Inference follows a confidence‑guided progressive strategy. At each denoising step the model outputs a probability distribution for every currently masked token; tokens with the highest confidence (maximum probability) are committed, the rest remain masked, and the process repeats for a predefined number of steps (S). This yields a natural mechanism for early high‑confidence predictions and later refinement of uncertain regions, effectively reducing sensitivity to early mistakes and improving long‑range coherence.
Alignment and controllability are enhanced with Group Relative Policy Optimization (GRPO).

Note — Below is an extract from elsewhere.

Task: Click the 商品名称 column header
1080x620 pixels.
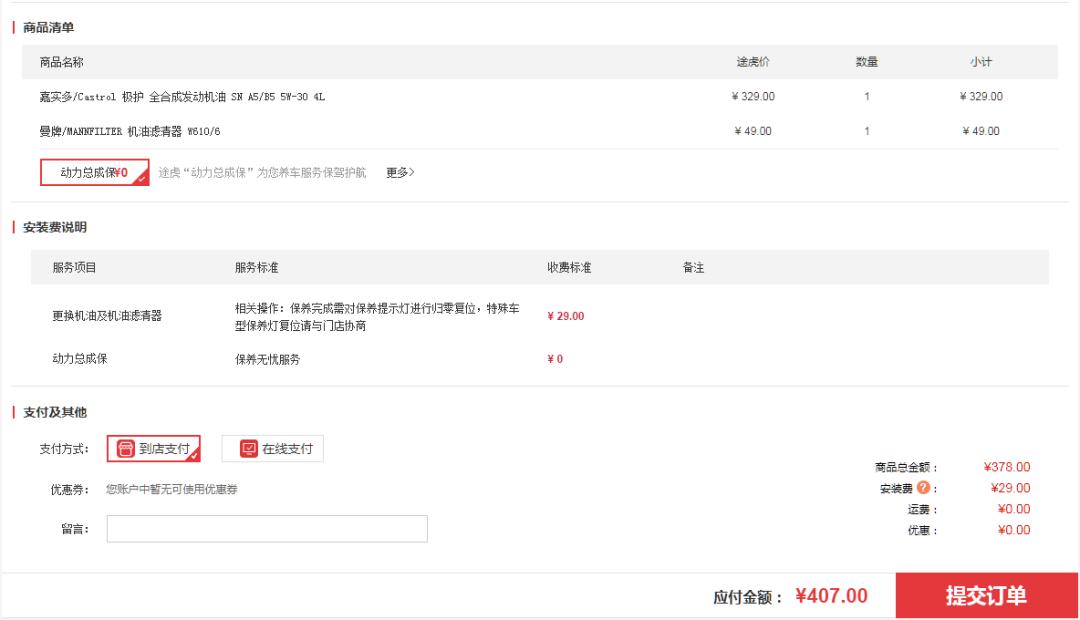Action: (62, 62)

GRPO is a value‑free variant of PPO that normalizes rewards within sampled candidate groups, lowering computational overhead. For T2M, the reward is the cosine similarity between CLIP embeddings of a pseudo‑caption (generated by a frozen M2T branch from the generated motion) and the ground‑truth caption, encouraging semantic consistency without hand‑crafted metrics. For M2T, the reward combines verb overlap, CLIP similarity, and a length penalty to discourage degenerate sentences. These rewards are used to fine‑tune the model after maximum‑likelihood training.
Experiments on HumanML3D and KIT‑ML demonstrate that DiMo achieves competitive or superior results compared to strong baselines such as MotionGPT, MotionGPT‑2, and recent diffusion‑based text‑motion models. Pareto curves show that with as few as 4–6 denoising steps DiMo already outperforms many autoregressive baselines in FID, R‑Precision, and Diversity, while increasing the step count further narrows the gap to state‑of‑the‑art GAN/VAEs. In the M2T direction, BLEU‑4, ROUGE‑L, and CIDEr scores are on par with or slightly better than existing methods.
Beyond the core tasks, the unified architecture naturally supports text‑free motion completion, text‑conditioned motion prediction, and motion caption correction without any architectural modifications, highlighting the extensibility of the diffusion‑based paradigm.
In summary, DiMo combines three key innovations: (1) masked‑diffusion parallel denoising for flexible, low‑latency generation; (2) RVQ‑based high‑fidelity motion tokenization; and (3) GRPO‑driven semantic alignment. This synergy yields a single model capable of bidirectional text‑motion understanding and generation, with controllable trade‑offs suitable for real‑time applications such as virtual avatar animation, embodied AI, and human‑robot interaction.